Napoleons Orakel: Mlle. Lenormand

Napoleons Orakel: Mlle. Lenormand

Stille Anerkennung & heimliche Hochachtung

Wutentbrannt stürzte Napoleon aus dem Salon in der Rue de Tournon in Paris. Ungeheuerlich! Wie konnte sie es wagen dem großen Bonaparte ein Misslingen seiner kriegerischen Aktivitäten mit auf den Weg zu geben? Ein Misslingen! Ihm! Er hatte es ja schon immer gesagt: Wahrsagen taugt für gelangweilte Damen, welche sich am Hofe die Zeit mit solchen Orakeln vertrieben. Er würde SIE in den Kerker werfen lassen.

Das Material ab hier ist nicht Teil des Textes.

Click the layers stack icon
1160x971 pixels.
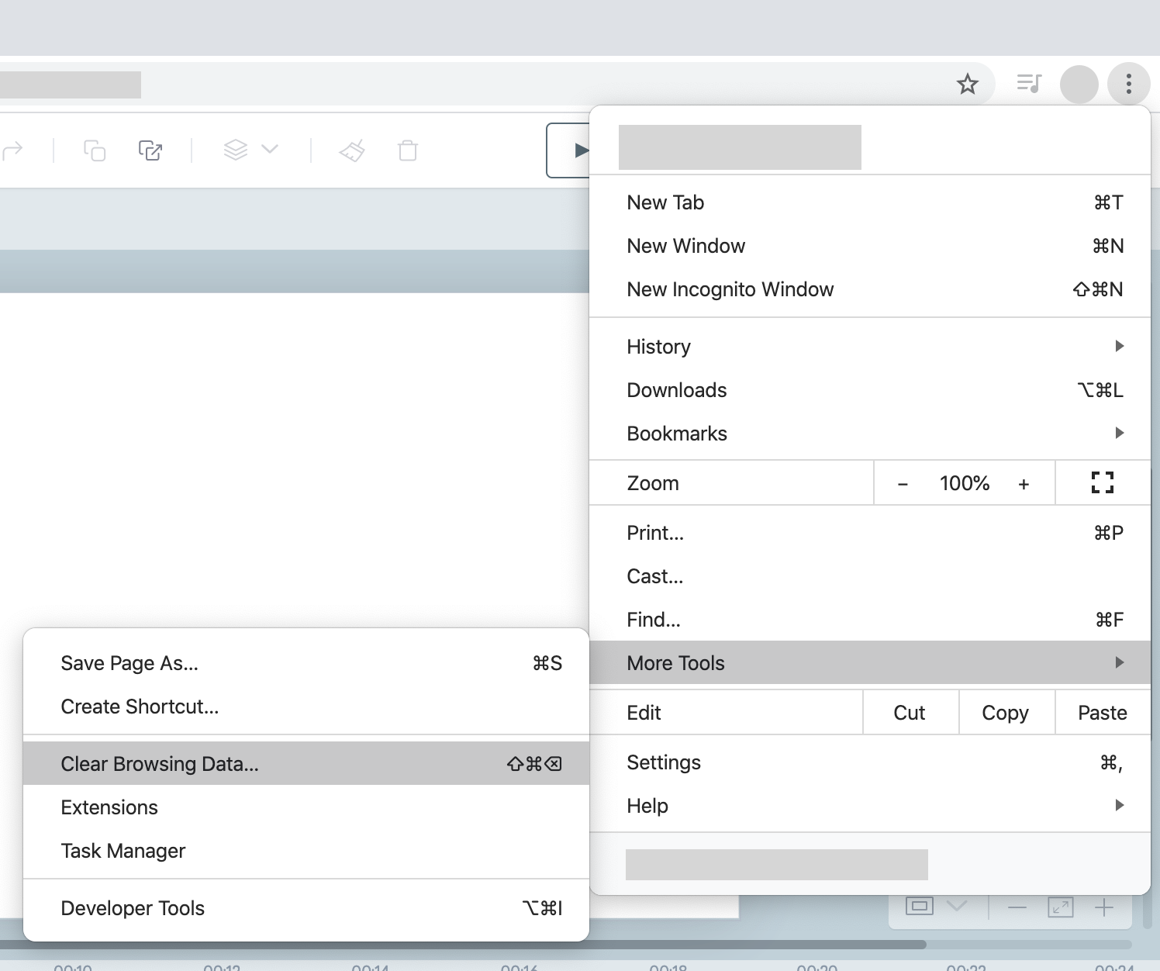[x=236, y=150]
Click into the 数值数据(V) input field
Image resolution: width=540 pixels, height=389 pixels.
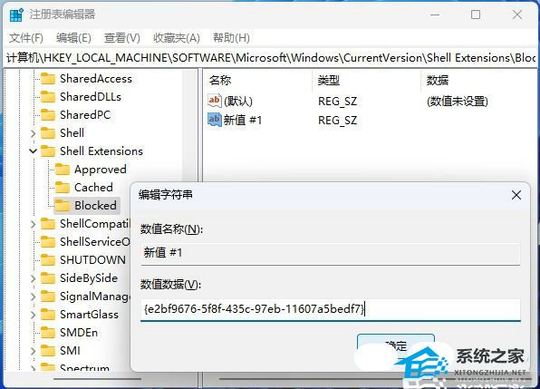(331, 309)
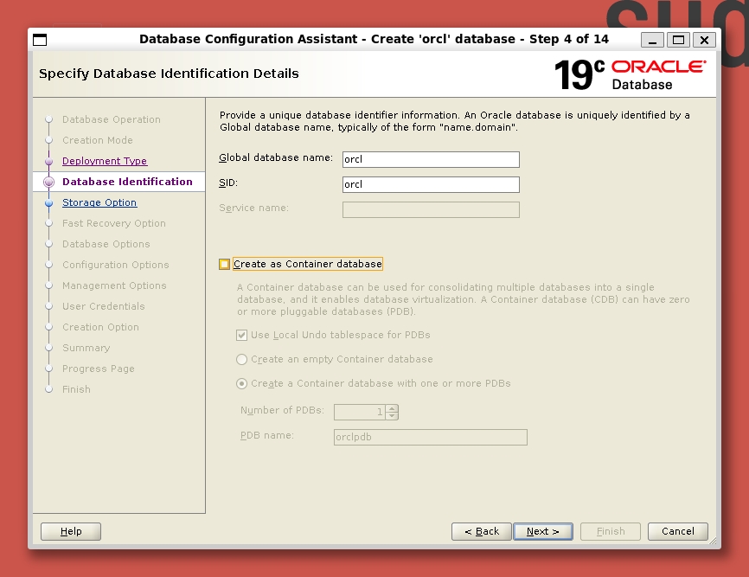Click the Database Identification step bullet icon

49,182
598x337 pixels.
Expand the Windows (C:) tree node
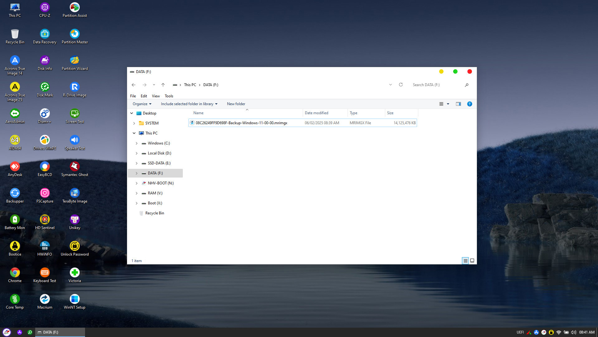coord(136,143)
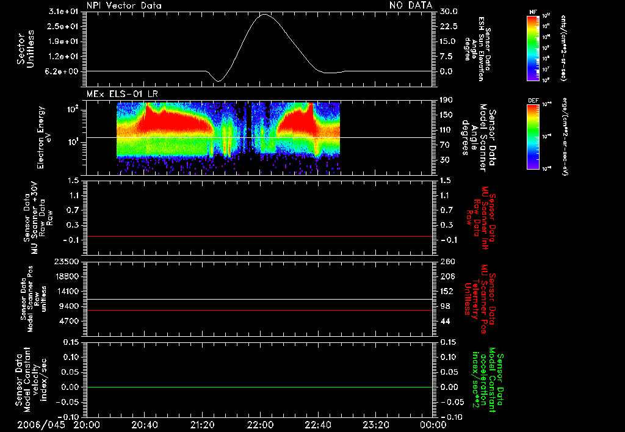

Seine Gattin Josephine war an allem Schuld. Wie magisch angezogen, suchte sie stets ihre Nähe, die Nähe der wohl berühmtesten Kartendeuterin aller Zeiten: Mlle. Marie Anne Adelaide Le Normand (1772 – 1843) In der Tat war es Napoleon, der die „Sybille von Paris“ in regelmäßigen Abständen aufsuchte. Nur: Ihre Kaiserliche Hoheit duldete ausschließlich positive Aussagen oder Bestätigung seiner politischen Pläne. Alles andere war nicht akzeptabel und wenn er gar zu ärgerlich wurde, dann ließ er die Le Normand verhaften, abführen und verfrachtete sie hinter Schloss und Riegel, damit sie keinen weiteren Unfug anrichten konnte.

Reichte es nicht schon, dass die Lenormand Recht hatte mit der Weissagung, dass er und seine Gattin Josephine de Beauharnis eines Tages den Thron besteigen würden? Napoleon klopfte sich bei dieser Prognose auf die Schenkel vor Vergnügen, dabei sorgte er selbst für die Einhaltung dieser Aussage – er krönte sich, kurz vor „Nikolaus“ am 02.12.1804, selbst.

Und als er genug hatte von den Eskapaden der de Beauharnis und weil die Ehe kinderlos blieb, dachte er an Scheidung. Mlle. Lenormand erkannte dies in den Karten und berichtet es ihrer Freundin Josephine. Sie hätte es besser für sich behalten, denn die Kaiserin, voller Unmut, erzählte ihrem Gatten von seinen bis dahin nicht bekannten Absichten. Flugs landete die Lenormand abermals im staatlichen Verlies. Bei so viel Respektlosigkeit und Frechheit blieb ihm keine Wahl. Auch hier sprach die „Grand Dame“ der Kunst des Kartendeutens die Wahrheit – wie Geschichtsbücher heute beweisen.

In einem Benediktiner-Internat wurde sie erzogen und prophezeite der Oberin des Klosters, dass sie versetzt werden würde. Zu jenem Zeitpunkt saß Frau Oberin noch fest im Sattel der Abtei. Trotzdem kam die Versetzung für die Oberin völlig überraschend. Mariannes Werdegang zu Wahrsagerin war früh absehbar…. Als 14jähriges Mädchen ging sie bereits nach Paris, sie arbeitete als Schneiderin und studierte Sternendeutung. Sie las aus der Hand und legte die Eteilla-Karten. Schnell hatte sie Erfolg und eröffnete mit einer Kollegin einen Salon für Zukunftsdeutung – eine veraltete Form der heutigen Hotlines.

Dame im Gefängnis

Mehrmals landete die Dame hinter schwedischen Gardinen und zwar immer dann, wenn sie mehr wusste als Napoleon lieb war. Gerade deswegen wurde sie so populär, die Leute stürmten jedes mal den Salon, wenn sie wieder nach längerer Inhaftierung dort tätig war. Und immer wieder warnte sie ihn, so auch vor dem Russlandfeldzug. Wie so oft schenkte Napoleon seiner Prophetin keinen Glauben. Aber auch nach seiner Verbannung nach Korsika und Wiederkehr in sein geliebtes Frankreich suchte er die berühmte Wahrsagerin Mlle. Lenormand weiterhin auf, um ihren Prognosen zu lauschen.

Zu weiterem und späterem Ruhm kam sie jetzt im Zeitalter der Medien. Ihre selbst entworfenen Karten wurden knapp drei Jahrzehnten wiederentdeckt – nicht zuletzt durch das Internet. Viele Künstler nahmen das Thema auf und entwarfen zeitgemäße Motive. Die bekannteste Kreation ist hierbei die „Blaue Eule“ vom Urania-Verlag, Schweiz. Marianne Lenormand hat nie geheiratet und keine Kinder bekommen. Sie starb am 25. Juni 1843 als schwerreiche Frau an einer infizierten Wunde.